[Stored data entries]
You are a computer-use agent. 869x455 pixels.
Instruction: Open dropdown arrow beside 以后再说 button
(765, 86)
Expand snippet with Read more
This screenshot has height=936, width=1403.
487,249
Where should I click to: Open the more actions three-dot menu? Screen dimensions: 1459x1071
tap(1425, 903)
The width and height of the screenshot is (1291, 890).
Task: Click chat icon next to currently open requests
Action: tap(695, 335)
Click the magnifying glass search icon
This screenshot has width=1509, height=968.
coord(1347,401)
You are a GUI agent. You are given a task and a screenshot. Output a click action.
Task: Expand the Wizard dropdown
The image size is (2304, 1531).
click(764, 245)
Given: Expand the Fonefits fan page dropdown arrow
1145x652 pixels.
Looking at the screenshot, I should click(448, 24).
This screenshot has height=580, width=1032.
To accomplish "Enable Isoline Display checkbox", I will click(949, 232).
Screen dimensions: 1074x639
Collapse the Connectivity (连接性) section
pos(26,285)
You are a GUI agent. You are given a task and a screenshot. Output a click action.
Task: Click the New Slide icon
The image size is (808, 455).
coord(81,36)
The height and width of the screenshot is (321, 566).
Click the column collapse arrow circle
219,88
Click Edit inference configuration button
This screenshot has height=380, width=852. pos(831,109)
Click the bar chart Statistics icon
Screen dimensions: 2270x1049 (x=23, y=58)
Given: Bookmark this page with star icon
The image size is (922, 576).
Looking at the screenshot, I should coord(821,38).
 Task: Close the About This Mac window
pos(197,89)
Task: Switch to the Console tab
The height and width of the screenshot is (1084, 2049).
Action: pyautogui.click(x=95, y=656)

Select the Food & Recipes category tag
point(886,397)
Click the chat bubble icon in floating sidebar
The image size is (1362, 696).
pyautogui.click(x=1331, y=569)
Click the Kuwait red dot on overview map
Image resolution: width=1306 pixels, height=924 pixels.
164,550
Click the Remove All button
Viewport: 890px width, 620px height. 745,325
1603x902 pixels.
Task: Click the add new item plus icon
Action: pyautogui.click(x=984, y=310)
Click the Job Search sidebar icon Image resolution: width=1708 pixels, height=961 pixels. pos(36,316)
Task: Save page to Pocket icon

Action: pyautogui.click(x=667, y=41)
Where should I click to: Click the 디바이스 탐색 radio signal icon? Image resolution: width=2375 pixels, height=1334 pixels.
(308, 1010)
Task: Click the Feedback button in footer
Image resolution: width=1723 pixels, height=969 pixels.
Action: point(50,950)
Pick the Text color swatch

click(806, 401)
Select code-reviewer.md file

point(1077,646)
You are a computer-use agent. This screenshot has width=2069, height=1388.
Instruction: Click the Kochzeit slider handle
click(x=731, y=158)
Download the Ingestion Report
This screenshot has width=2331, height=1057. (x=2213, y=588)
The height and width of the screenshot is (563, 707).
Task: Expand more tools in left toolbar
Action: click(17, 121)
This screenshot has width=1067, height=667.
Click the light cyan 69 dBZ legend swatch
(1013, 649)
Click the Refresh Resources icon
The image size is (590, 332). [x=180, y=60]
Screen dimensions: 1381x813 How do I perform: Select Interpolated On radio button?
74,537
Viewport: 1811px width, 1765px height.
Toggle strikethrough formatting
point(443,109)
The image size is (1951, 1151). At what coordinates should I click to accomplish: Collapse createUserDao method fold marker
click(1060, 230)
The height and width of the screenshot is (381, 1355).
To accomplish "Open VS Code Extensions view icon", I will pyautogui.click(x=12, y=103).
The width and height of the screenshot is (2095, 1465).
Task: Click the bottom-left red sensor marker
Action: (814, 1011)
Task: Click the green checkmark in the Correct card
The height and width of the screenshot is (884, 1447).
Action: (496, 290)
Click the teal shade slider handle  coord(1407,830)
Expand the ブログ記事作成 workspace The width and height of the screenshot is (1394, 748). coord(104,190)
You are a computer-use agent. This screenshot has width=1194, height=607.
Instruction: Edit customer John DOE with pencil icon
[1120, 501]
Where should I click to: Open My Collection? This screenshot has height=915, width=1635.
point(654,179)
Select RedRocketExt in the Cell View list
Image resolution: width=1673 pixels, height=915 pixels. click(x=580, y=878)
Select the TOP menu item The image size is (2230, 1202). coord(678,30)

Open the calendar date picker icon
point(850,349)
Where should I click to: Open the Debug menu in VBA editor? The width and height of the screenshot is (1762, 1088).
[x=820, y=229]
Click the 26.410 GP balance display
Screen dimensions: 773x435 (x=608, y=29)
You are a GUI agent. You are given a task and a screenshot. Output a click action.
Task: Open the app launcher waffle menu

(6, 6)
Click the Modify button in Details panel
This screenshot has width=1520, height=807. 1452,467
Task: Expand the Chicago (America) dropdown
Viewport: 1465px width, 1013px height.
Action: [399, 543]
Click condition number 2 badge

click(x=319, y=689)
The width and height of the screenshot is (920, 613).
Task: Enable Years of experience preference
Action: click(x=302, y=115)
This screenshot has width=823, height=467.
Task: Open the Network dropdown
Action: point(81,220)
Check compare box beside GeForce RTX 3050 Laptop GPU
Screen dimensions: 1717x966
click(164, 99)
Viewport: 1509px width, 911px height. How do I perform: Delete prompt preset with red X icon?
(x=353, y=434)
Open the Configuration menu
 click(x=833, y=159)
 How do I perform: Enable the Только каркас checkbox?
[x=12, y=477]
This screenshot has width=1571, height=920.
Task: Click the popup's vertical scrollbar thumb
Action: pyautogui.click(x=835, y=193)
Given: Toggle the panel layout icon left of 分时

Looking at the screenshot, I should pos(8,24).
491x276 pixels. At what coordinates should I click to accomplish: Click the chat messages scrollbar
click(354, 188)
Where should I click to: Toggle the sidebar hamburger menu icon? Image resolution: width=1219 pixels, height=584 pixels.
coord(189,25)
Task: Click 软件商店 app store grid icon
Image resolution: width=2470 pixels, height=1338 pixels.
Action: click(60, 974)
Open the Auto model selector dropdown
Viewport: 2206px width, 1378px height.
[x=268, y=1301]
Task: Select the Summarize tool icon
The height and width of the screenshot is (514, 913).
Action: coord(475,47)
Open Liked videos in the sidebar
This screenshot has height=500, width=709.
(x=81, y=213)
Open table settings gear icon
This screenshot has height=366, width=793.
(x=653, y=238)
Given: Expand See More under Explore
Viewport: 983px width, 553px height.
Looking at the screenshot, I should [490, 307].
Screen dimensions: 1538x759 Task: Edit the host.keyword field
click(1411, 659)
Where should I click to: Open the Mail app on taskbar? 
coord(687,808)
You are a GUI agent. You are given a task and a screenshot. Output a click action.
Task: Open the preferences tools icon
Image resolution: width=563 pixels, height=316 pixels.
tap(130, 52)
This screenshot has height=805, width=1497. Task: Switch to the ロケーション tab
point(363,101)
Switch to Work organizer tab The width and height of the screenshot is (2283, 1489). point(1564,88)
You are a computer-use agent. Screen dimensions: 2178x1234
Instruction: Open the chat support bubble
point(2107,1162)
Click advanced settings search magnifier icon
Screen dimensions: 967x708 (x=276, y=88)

> **Your instructions**
Note how many lines above hold "computer" and give that figure alone.

> **Result of the exercise**
4